Clarence Adams became selectman in 1892 and took an active and public interest in investigating the burglaries, which by this point were occurring weekly. He had the board of selectmen hire a detective on the case and offered a $500 reward for the bandit's capture. Adams personally examined crime scenes, interviewed victims, and added an additional $100 of his own money to the reward. He advised businesses on heightened security practices, helping Pollard install a high-tech burglar alarm at his general store, convincing Waterman to hire a night watchman, and persuading druggist F. W. Pierce to sell revolvers at his store. However, none of the tactics were successful. The burglar entered the store through the only unarmed window, burglarized Waterman's mill on the watchman's night off, and stole the guns before Pierce could sell them.

==Arrest==
Around 9:30 pm on July 29, 1902, Adams was shot in the leg by a shotgun. He arrived home about a half-hour later and asked his housekeeper to send for a doctor. Adams claimed that he had been shot and robbed by two masked highwayman about two miles from his home. Physicians removed 81 pieces of shot from Adams' legs.

Gardner Waterman, the son of Charles Waterman, had heard the gunshot and believed it came from a spring-gun he and his father had set up at their mill. He went to town and got his father and a constable. The trio went to the mill where the window had been broken, the gun had been set off, and bloody shards of glass had been left behind. The constable was summoned to Adams' home for the reported robbery. After confirming that the shot in Adams' leg matched the one from Waterman's mill, police searched his home and found numerous stolen items hidden throughout the residence. He was arrested, but was too ill to be transported, so an officer was stationed at his bedside. Town treasurer A. D. T. Herrick, who believed that Adams was suffering from temporary insanity during the burglary, furnished his bond. However, once more evidence came out, Herrick withdrew the bond.

On August 3, 1902, Adams confessed to several burglaries over the past six years. He stated that he had committed the robberies because "there was too much fun in it. I never robbed because I needed money, but simply because robbing and afterward listening to the comments of the people amused me".

On August 12, he was placed in jail at Woodstock, Vermont. Due to his injuries, he had to be transported on a mattress placed in a wagon. On August 13, Adams appeared before Judge Seneca Haselton for his arraignment. Adams pled guilty to all eight counts and his attorneys, Frank Plumley and W. B. C. Stickney, asked for clemency due to Adams' high standing in the community and because the 100-year sentence he was facing was too harsh.
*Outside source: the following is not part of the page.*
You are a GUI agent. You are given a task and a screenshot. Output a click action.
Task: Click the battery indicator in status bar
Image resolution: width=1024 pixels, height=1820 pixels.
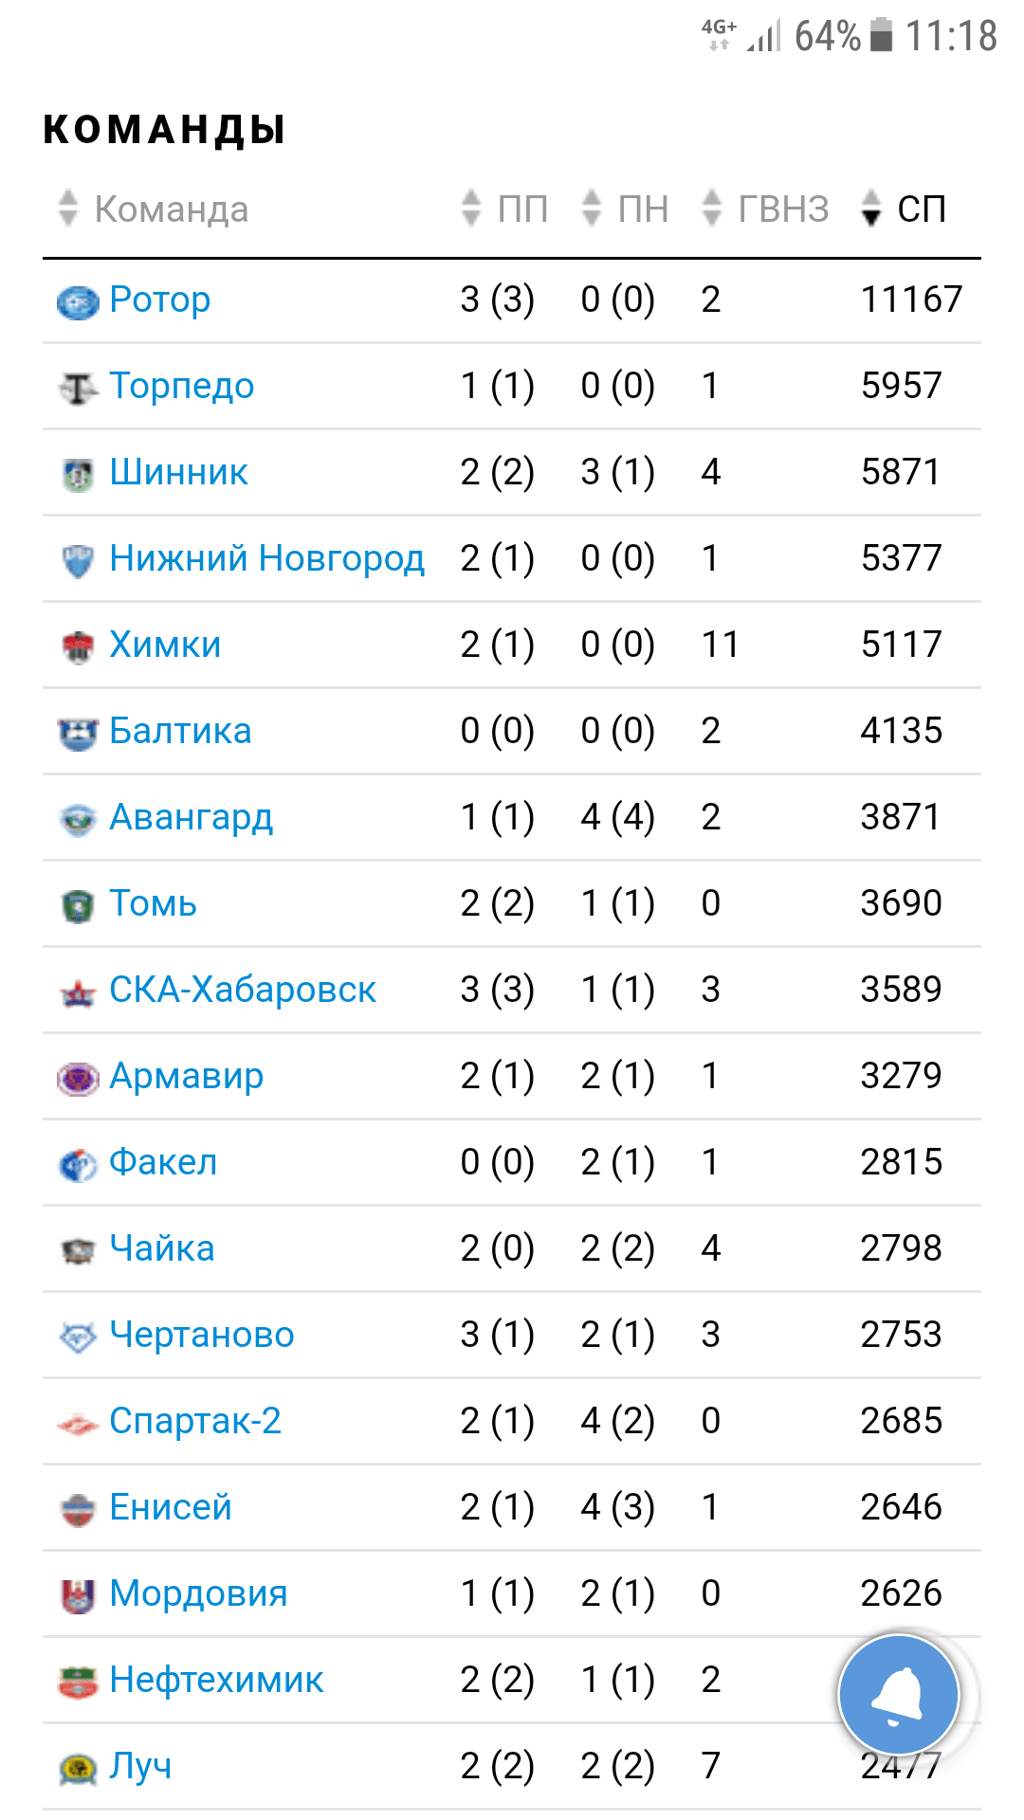[882, 36]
Haselton sentenced him to 9 to 10 years in state prison.

==Death==
Eighteen months into his sentence, Adams fell ill during a pneumonia outbreak at the Vermont State Prison and died four days later on February 26, 1904. Newspapers reported on a rumor that Adams had faked his death by placing himself in a hypnotic state and had fled to Canada. This claim was rejected by the prison physician, Dr. John D. Brewster, who pronounced Adams dead, as well as the sexton of the cemetery Adams was buried in, who noticed a scar from a gunshot wound on one of the body's legs.